First thing to do is find a will if one exists
Anything that belongs to the deceased i.e. money, property or belongings is called their estate. By finding the will this will specify how the person would like their estate divided.
If there is no will
If you cant find a will or if the will is invalid then there are laws that state how the estate should be distributed.
The spouse or civil partner will inherit the entire estate if it’s worth:
- Less than £250,000 – if there are surviving children, grandchildren, etc, or
- Less than £450,000 – if there are surviving parents, brothers or sisters
Over these limits, the estate could be distributed between the spouse and the rest of the family.
Unmarried or divorced partners normally won’t inherit anything under the intestacy rules.

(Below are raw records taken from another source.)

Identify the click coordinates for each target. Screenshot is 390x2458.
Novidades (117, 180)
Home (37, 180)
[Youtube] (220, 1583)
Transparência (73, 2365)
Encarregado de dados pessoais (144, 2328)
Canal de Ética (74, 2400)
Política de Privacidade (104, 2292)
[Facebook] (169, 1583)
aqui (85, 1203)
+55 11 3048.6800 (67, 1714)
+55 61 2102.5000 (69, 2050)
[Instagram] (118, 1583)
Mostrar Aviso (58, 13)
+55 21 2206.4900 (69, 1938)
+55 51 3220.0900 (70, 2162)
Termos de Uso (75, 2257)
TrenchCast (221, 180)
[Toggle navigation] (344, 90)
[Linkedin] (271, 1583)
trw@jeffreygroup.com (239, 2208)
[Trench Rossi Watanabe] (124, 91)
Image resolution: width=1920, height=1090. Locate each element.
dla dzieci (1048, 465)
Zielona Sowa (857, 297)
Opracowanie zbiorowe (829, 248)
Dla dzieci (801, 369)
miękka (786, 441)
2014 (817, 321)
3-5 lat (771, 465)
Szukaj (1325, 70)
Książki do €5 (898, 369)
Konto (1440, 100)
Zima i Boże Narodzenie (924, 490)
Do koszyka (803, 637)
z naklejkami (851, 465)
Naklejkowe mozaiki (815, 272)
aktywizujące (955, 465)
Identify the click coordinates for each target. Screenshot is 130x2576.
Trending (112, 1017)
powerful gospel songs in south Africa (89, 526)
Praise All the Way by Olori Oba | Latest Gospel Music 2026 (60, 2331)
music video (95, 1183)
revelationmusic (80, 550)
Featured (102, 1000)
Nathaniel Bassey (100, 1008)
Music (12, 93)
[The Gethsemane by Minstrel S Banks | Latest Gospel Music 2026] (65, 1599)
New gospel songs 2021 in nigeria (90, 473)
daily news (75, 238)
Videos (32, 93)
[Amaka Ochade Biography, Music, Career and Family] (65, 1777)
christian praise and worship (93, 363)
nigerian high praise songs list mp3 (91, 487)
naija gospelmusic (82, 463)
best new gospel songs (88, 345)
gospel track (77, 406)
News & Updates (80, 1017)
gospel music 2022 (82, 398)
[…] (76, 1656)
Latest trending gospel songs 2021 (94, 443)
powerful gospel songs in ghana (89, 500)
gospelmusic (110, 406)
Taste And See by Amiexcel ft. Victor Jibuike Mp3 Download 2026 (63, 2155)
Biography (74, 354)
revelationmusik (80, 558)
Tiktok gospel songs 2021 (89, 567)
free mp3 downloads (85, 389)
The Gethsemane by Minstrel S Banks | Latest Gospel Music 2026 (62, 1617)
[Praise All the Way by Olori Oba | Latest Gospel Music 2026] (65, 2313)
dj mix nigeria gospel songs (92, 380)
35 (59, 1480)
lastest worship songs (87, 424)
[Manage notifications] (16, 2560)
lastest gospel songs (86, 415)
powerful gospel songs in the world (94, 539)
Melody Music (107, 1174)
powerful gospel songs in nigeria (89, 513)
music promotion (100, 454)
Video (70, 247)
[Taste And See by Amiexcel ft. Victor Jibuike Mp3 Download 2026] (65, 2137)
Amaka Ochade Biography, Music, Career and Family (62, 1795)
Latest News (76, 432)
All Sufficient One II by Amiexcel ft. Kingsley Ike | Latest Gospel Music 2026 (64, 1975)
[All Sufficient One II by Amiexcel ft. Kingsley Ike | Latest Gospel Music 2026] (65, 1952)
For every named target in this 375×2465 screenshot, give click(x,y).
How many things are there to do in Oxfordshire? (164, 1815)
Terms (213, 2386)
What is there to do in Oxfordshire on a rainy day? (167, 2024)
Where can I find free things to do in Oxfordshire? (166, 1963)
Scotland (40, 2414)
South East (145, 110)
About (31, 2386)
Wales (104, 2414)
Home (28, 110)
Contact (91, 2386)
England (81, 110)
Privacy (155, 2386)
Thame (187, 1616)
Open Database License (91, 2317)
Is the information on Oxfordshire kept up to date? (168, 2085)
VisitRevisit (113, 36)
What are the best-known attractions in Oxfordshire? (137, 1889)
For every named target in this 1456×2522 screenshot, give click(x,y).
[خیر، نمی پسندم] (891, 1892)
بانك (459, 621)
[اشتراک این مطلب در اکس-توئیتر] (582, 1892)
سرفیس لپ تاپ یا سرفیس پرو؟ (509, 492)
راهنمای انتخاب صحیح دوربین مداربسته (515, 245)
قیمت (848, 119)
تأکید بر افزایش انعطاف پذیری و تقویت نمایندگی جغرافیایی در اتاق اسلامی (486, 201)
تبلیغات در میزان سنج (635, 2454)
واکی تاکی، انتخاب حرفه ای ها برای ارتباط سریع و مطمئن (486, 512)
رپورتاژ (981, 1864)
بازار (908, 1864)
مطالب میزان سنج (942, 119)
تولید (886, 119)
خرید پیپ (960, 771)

When do I need to apply for probate?
Probate is almost always needed when the deceased’s estate includes property or land held in their own name or jointly as a ‘tenant in common.
A solicitor can normally assist you in apply for probate but you can also do this yourself.
The following steps will need to be followed to complete the process:
- Check if there’s a will – this normally states who sorts out the estate. If there’s no will the next of kin can apply.
- Apply to get a “grant of probate”’ – this gives you the legal right to access things like the person’s bank account.
- Pay any Inheritance Tax that is due.
- Collect the estate’s assets, i.e. money from the sale of the person’s property.
- Pay any debts, i.e. unpaid utilities bills.
- Distribute the estate – this means giving any property, money or possessions to the people entitled to it (‘beneficiaries’).